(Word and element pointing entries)
========================

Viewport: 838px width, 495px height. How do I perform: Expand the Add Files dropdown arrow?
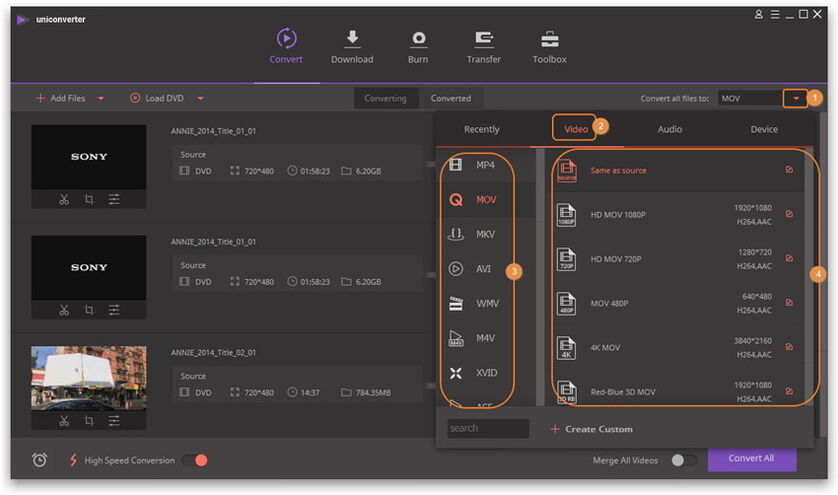[x=101, y=98]
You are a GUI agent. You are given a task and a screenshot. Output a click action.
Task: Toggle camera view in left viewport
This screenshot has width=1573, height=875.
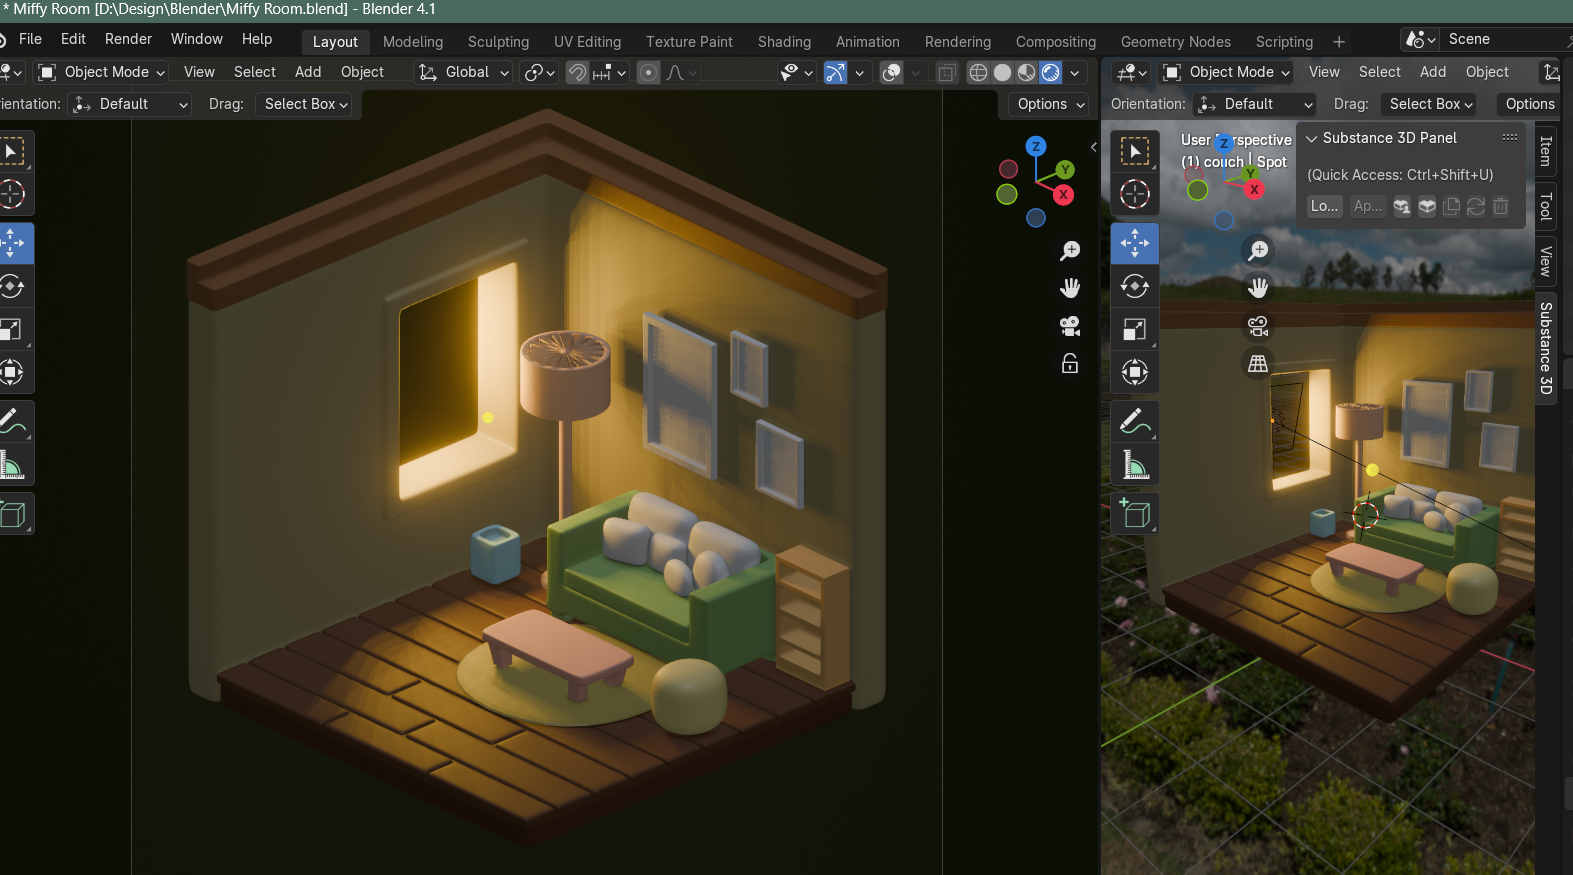click(x=1070, y=326)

========================

## SHORT PROBLEM
Find each line in the material above that contains the word "screenshot" and copy those lines in full.

## FINAL ANSWER
You are a GUI agent. You are given a task and a screenshot. Output a click action.
This screenshot has width=1573, height=875.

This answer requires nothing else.